## 任务目标
请修改以下各行，把其中的“screenshot”一律改为“image”，其余内容保持原样；答案里不要包含图片。

(查找文字和元素的条目)

::::

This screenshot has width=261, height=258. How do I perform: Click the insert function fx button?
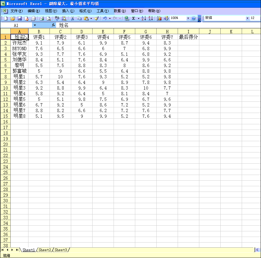53,26
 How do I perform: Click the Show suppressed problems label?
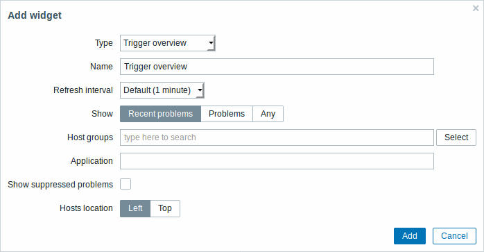[x=60, y=185]
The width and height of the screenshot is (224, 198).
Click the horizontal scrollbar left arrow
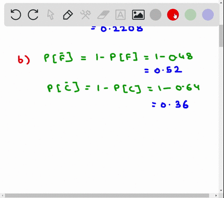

::::

## 练习解答
This image has width=261, height=258. How do I perform: Click the insert function fx button?
53,26
 How do I perform: Click the Show suppressed problems label?
[x=60, y=185]
The width and height of the image is (224, 198).
Click the horizontal scrollbar left arrow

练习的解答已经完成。